> _GIVEN INSTRUCTION 1_:
Update the rows from the line containing "Image resolution: width=1397" down through the end of the rows. Give those lines again with "screenshot" replaced by "screen capture" and everything else left unchanged.

> _SELECTED PASSAGE_:
########################################

Data Science for a Smart News Experience
This article is about how data science and Google’s DNI Fund helped NZZ, Switzerland’s newspaper of record, on its quest to become a truly data-driven publisher.
One of the most exciting places for data scientists to be these days is not the Googles and Facebooks and Ubers of the world, but companies like The Washington Post, The New York Times or Neue Zürcher Zeitung — traditional publishers, reinventing their roles in a digital society, while their old business model is eroding. Make no mistake, transforming traditional media companies to be more data-savvy companies is literally a matter of life or death.
A news stream that upholds journalistic standards and still increases relevance through personalization.
One particular area within news publishing that can greatly benefit from a more data-driven approach is content distribution. How can we help our readers to be better and more efficiently informed using data and algorithmic technologies? Contrary to many other personalization efforts in e-commerce or advertisement, our aim at NZZ is not to provide recommendations that are optimized to increase click rates. Rather we have been looking into engineering a personal news stream that upholds journalistic standards. A news stream that can be best defined as a personal news companion.
Data-Driven. From the beginning.
From today’s perspective this idea seems obvious, as everyone in the media business is talking about personalization. However, back in 2015, when we started brainstorming innovation projects, the idea for a personalized news stream was not quite as obvious, and really emerged from a few observations we made at NZZ:
- The vast majority of article views come from our landing page. And this is even true for subscribers. What does that mean? It means that apparently people rarely bother to actually browse through the department pages and prefer one “feed” for their daily news consumption. And currently this feed is optimized in a “statistical sense”: articles, which will be relevant to most people, potentially having the most reach, will be featured. Even if most = 51% of all readers.
- Landing pages are highly volatile. If you are not constantly browsing the landing page of your favorite news site, due to the rapidly changing selection of features articles on that very limited space, you’ll be missing out on a lot of interesting stories — this especially includes the ones that might be relevant to you.
- There is no “the reader”. Every reader is different. And every reader values different aspects of the journalistic service we provide. It’s our job to help you, personally, to be well informed. And this means also to provide a news selection that fits your personal understanding of relevance.
- There is no “one interest”. Even if we look at an individual level of readers, there is no “one interest”. Interest, and what readers consider relevant, is dynamic. In the morning you might be only reading the finance news, in the evening only sports, and on the weekend maybe mostly arts and culture. And to make things worse: it’s not only time, but context in general that determines the reader’s current information need.

########################################

> _DATA ENTRIES_:

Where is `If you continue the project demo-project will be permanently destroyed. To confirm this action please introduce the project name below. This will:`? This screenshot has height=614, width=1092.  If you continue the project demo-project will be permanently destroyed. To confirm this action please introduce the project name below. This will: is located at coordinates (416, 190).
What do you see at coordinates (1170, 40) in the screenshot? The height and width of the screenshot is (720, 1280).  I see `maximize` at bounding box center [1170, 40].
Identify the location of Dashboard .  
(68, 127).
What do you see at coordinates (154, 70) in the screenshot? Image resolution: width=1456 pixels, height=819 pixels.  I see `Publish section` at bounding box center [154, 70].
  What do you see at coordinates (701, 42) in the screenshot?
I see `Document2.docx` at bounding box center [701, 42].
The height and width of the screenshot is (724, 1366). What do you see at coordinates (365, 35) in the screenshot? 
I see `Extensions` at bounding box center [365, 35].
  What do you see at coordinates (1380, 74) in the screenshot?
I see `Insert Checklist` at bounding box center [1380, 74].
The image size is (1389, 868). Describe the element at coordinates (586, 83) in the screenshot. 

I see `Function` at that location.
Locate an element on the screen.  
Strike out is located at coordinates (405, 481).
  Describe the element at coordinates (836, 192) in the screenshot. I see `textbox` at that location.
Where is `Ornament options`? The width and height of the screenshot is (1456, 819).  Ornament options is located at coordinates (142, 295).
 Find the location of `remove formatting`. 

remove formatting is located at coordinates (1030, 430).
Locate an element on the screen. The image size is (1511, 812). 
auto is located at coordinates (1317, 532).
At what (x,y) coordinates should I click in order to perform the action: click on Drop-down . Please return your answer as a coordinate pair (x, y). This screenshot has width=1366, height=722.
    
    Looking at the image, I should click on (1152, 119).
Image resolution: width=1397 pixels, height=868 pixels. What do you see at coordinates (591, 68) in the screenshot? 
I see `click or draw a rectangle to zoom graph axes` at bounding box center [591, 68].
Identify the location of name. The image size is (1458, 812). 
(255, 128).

########################################

> _GIVEN INSTRUCTION 2_:
Write the next part of the article on NZZ's data-driven personalized news stream, picking up after its final sentence.

> _WRITTEN ANSWER 1_:
Image resolution: width=1397 pixels, height=868 pixels. What do you see at coordinates (591, 68) in the screen capture? 
I see `click or draw a rectangle to zoom graph axes` at bounding box center [591, 68].
Identify the location of name. The image size is (1458, 812). 
(255, 128).

> _WRITTEN ANSWER 2_:
- Mobile First = Small Screens First. This is a huge challenge. And one that I find is always underestimated when talking about mobile first. Physical newspapers have the advantage of space. In a fraction of a second my eye scans all the article headers on a page and my brain decides which articles to actually read. It’s perfectly efficient. On a large enough monitor, given a suitable page layout, this will work as well (and epapers are good examples of that), but on a small mobile screen: no chance. The linear stream is the only thing that is technically feasible. This implies that the selection of articles we show our readers is absolutely key to user satisfaction. Our readers are not going to scroll/swipe for 15 seconds until they find something interesting.
NZZ News Companion & Beyond
In 2016 we were lucky to receive a Google Digital News Initiative grant to start working on this vision, the NZZ News Companion. For us, the NZZ News Companion is the archetypal smart media product: providing everyone with their own smart, adaptive and context-aware news stream. Perfect information. No unnecessary distraction, but also no filter bubble — a news stream that is highly relevant and upholds journalistic standards.
However, from a technical perspective, this personalized news stream is only part of the story. We see the NZZ News Companion in a wider picture of what I call data products for smart content-delivery. Smart products are basically services that help us to automate and optimize content distribution using data:
- Personalized content curation. This includes all-in-one news streams like the personal news companion, personalized newsletters, personalized push, etc.
- Group-based automatic content curation. Based on certain interest groups, we can automatically curate our content. One example are recommendations for certain geographic groups, which we do very successfully already in case of our growing German readership.
- Topic-based automatic content curation. One example is automatic curation of content lists by topics or topic-based newsletters.
- Context-based automatic content curation. Context is tough, and something that is on our list of to-dos. Examples include: detecting a commuting context and automatically recommend an article selection that fits the expected commute time.
With the help of the Google DNI grant we were able to lay the grounds for our internal data product platform and beta-test an initial version of the NZZ News Companion. Basically we built an app for a group of beta testers in order to learn more about the needs and usage patterns of a fully personalized news products. Read this article by my colleague Rouven for a more general summary about the project.
Technology & Algorithms
I’d like to give some insight into the technology, and maybe more importantly, the “algorithms” that we use to build smart media products. If you got any more detailed questions, feel free to reach out to me personally.
Within the last months we built a general “data product platform”, that enables us to deploy many kinds of smart content delivery solutions. This platform is comprised of three pillars:
- A data-pipeline for importing/streaming in-house and external data into our data lake
- An internal code library for extraction, transformation and manipulation of this data to calculate the data products
- A highly scalable and customizable RESTful API to serve these data products
Number one, a reliable data pipeline, is the basis for any data-driven product. We made sure to have a stable, reliable and (as-close as we can get) 100%-available data pipeline (in the last 8 weeks we had an availability of 98%).
Number two, our internal code library, is our magic sauce. It entails all kinds of things: data transformations, statistics, machine learning, natural language processing, and building “the algorithms” to actually calculate something useful, such as article recommendations.
Number three, the API, connects the results of number two to the outside world and is the crucial part that allows our data products to be consumed by our frontend servers (or really any other service).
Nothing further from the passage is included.